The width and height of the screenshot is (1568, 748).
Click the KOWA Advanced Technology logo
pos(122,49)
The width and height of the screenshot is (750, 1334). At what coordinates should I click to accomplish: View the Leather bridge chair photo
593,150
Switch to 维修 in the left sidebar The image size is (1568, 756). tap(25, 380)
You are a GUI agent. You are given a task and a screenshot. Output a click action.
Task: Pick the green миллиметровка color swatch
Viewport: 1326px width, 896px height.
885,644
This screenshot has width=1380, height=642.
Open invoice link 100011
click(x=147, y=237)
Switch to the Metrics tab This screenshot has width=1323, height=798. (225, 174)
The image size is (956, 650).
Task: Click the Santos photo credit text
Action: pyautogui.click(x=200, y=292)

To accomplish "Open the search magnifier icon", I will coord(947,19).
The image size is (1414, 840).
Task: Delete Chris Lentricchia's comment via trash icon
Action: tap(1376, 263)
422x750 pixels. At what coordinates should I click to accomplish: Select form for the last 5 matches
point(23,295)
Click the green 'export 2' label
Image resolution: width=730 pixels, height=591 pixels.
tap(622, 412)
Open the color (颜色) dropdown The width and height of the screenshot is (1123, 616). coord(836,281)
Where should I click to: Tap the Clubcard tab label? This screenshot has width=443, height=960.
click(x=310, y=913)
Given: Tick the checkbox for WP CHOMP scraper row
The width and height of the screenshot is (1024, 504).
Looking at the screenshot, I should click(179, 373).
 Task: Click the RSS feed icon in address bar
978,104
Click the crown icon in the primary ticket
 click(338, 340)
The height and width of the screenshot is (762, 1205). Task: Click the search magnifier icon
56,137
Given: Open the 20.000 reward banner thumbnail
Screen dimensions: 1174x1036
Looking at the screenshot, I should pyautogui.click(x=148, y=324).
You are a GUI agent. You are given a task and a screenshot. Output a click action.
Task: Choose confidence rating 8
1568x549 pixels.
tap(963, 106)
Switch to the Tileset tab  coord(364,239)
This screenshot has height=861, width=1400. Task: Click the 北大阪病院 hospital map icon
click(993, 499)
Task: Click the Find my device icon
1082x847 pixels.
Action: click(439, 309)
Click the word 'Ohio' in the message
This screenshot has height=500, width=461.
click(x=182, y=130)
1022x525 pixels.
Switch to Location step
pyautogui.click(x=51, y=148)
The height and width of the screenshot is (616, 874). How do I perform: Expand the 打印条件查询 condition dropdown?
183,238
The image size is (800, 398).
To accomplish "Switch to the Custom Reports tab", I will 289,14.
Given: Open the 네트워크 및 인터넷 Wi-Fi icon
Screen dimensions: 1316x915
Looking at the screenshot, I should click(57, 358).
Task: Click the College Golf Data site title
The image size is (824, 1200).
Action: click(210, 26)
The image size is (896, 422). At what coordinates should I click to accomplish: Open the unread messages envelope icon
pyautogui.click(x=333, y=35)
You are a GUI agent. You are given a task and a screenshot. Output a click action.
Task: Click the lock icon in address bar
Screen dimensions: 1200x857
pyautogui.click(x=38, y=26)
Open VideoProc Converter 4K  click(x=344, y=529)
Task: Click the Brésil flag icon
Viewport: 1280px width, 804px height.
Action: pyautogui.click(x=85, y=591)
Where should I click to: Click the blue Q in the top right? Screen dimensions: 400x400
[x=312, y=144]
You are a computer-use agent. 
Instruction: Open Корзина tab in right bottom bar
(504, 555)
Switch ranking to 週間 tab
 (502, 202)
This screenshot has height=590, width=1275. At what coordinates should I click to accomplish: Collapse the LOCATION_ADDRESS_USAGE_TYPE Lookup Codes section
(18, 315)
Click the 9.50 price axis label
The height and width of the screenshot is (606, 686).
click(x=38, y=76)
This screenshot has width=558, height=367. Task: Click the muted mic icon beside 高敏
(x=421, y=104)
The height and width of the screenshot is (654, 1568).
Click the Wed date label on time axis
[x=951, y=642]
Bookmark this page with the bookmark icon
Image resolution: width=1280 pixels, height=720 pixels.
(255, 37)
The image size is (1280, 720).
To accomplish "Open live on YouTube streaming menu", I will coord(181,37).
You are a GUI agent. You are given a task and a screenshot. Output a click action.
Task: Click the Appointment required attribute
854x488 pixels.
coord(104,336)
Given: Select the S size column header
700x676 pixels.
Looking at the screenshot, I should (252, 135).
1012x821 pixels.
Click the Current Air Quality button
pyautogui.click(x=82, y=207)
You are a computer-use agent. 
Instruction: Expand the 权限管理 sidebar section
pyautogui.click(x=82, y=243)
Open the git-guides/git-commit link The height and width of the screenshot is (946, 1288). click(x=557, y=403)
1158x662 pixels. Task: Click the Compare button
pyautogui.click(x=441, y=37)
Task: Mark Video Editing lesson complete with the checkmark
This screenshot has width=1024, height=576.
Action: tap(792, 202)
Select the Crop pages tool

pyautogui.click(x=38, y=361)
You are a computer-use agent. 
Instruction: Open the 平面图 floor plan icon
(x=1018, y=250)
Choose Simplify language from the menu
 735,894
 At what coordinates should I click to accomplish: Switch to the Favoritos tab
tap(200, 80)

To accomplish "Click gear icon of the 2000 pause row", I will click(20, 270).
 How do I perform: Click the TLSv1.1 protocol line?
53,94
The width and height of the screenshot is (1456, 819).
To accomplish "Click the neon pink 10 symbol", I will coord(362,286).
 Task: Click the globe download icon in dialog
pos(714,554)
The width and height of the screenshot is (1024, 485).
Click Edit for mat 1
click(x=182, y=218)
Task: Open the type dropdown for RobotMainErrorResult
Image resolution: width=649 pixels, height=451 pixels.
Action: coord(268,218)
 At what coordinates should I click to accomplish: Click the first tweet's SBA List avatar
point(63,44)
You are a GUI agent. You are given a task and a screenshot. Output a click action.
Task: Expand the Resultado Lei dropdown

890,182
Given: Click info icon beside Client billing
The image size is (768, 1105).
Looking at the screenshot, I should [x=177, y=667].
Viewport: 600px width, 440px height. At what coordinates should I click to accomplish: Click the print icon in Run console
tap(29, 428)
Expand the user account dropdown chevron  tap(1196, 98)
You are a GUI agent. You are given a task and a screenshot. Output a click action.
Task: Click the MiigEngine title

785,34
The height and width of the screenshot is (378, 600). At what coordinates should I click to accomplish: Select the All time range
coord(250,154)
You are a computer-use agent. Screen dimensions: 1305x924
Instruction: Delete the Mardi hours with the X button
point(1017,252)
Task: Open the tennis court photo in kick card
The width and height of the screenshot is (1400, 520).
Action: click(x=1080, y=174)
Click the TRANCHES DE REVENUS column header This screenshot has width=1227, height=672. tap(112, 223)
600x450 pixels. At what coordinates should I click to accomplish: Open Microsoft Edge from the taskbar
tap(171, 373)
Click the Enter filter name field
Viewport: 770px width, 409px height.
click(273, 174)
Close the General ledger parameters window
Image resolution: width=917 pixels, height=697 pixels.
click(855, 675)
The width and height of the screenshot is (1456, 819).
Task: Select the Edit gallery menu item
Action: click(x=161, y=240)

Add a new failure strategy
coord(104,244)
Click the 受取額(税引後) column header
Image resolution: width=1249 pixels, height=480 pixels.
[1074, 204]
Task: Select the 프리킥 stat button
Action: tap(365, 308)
....................
## [Task]
Print the rows above verbatim, beginning at the line that contains "This screenshot has height=590, width=1275." and ending after the line that contains "(x=421, y=104)".

## [Answer to the exercise]
This screenshot has height=590, width=1275. At what coordinates should I click to accomplish: Collapse the LOCATION_ADDRESS_USAGE_TYPE Lookup Codes section
(18, 315)
Click the 9.50 price axis label
The height and width of the screenshot is (606, 686).
click(x=38, y=76)
This screenshot has width=558, height=367. Task: Click the muted mic icon beside 高敏
(x=421, y=104)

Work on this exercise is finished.